Learning how to say “Kiss my black ass,” in as many EU languages as possible is on the list of strategies.  Also, finding communities of artists is another coping mechanism that I would like to utilize.  Artists tend at the very least, tolerant to different lifestyles and modes of expression.  Also, one of the ways I cope with racism is through my art.  I don’t have to worry about addressing every hateful situation in the moment because I know my art is addressing it for me, all the time.

The older I get the more I realize how important having safety nets and support systems are.

I recently went rock wall climbing with two of my housemates.  Before going I gave them all the reason why I wouldn’t like it, inlcuding:

1.  There wouldn’t be any other black people there.  Making me the only black person, like always.

2.  I climb metaphorical mountains everyday, why would I want to climb a fake one for fun.  Climbing too high, to places humans can get on their own doesn’t sound like fun.  Climb for fun, what the hell kind of fun is that?

3.  I am not strong enough to get my round ass up a rock wall.

So here were my results.

1.  There weren’t any other black people there but there were some Asians and an Indian couple, which I pretty much consider black.  Mainly because their skin was darker than mine and also because I get mistaken for half Indian all the time.

2.  Climbing a fake mountain with friends is way better than climbing real or metaphorical mountains without them, especially because of the ropes.  We did two types of climbing top roping and bouldering.  The main difference between the two was that top roping includes harnesses, a funny garment indeed, and ropes connecting climbers on the ground to climbers on the wall.   Although I was initially intimidated by the height of the walls, psychologically speaking I found top roping easier.  Knowing that I had someone to ‘catch’ me in case I fell meant I was more willing to take risks and reach for sections of the wall that I wouldn’t if I were doing it by myself.  I was able to scale 30+ foot walls without incident or hesitation.

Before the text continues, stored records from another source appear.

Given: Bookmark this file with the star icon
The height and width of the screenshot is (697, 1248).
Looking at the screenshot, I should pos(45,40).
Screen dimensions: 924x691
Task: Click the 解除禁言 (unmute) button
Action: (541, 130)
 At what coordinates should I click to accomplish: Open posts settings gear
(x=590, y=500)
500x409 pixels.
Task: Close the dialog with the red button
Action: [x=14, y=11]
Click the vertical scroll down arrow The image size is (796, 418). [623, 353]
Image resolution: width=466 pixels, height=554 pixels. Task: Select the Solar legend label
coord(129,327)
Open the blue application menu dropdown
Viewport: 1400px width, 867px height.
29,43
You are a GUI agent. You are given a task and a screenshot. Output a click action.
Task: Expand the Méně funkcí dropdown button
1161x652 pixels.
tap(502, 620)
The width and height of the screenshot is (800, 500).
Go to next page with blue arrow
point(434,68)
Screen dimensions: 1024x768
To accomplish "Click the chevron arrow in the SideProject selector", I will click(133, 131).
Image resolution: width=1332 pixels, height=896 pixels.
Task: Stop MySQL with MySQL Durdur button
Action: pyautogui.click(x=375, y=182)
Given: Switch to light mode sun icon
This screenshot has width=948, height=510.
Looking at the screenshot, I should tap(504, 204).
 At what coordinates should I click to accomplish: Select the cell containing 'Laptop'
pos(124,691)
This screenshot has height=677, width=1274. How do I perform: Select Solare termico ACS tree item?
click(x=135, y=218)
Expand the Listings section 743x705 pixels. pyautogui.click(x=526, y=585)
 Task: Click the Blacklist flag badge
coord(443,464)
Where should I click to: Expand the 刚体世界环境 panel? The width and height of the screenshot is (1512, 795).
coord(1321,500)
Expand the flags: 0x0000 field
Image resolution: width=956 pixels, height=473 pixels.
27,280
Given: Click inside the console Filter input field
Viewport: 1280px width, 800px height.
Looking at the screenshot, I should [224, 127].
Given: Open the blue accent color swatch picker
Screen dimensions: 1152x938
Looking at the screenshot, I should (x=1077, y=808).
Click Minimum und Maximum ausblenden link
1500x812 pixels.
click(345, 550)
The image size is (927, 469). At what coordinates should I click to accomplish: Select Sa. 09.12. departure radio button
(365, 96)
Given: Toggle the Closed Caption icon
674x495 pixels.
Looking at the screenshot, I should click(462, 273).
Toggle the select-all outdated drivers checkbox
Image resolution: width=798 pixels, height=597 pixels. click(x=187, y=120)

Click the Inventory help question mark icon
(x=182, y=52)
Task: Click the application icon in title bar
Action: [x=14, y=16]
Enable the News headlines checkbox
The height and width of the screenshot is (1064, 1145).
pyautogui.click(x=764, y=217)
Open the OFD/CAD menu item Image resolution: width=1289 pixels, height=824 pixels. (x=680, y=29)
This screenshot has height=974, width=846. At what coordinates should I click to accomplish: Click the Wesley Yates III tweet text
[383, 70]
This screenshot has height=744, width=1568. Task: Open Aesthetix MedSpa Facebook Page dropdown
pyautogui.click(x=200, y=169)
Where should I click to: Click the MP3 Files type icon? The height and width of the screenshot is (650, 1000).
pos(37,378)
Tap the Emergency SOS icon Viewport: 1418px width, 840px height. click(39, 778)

Bouldering was different.  Even though the fall from a boulders could never hurt a person, I was skittish without having the weight of the harness and ropes on me.  I was way more careful and hesitant.  The part I did enjoy about bouldering was falling from the wall onto the mats, and knowing that I could just let go and I wouldn’t get hurt (although I was mighty fearful still).

In top roping the climb is fun.

In bouldering the fall is fun.

These are good lessons.  To get up high, to meet my goals, I’ll probably need a really long rope and a few people helping me, pushing and pulling in various directions, pointing out things that I can’t see from my perspective, things that are right in front of my face.  And if I do fall, I need to remember that as long as I’ve nurtured a support system, there’s nothing to worry about.  I will enjoy the fall.  Hopefully I’ll be laughing on the way down.

Also, working on and doing things that are scare me is almost always fun.

3.  My body still works.  Even though it’s shapely and feminine it can get me places I would never expect.

This exercise also made me think about society, and the way some people can more easily perceive their harnesses, safety nets, top ropes and mattresses.  This makes it easier to take risks, to just go for it.  Others have a hard time seeing and feeling those supports, meaning sometimes they never make the leap or take that risk they need to take to get to the next place.

Some people can create the support systems in their mind (I think that’s what the ego is for), while others, I include myself in this group, actually need to see and feel things to know that they exist.  It’s not enough for me to imagine things.  They have to materialize in the flesh, I have to feel my lovers warmth or the knife’s sharpness to know what’s going on.

This got me thinking, wouldn’t it be cool if someone made an obstacle course that physically imitated the societal institutions that support and maintain white supremacy?  So every time someone said something like, “I don’t know what it’s like to be black/poor/a woman/a person with a disability,” I could tell them to give my obstacle course a try.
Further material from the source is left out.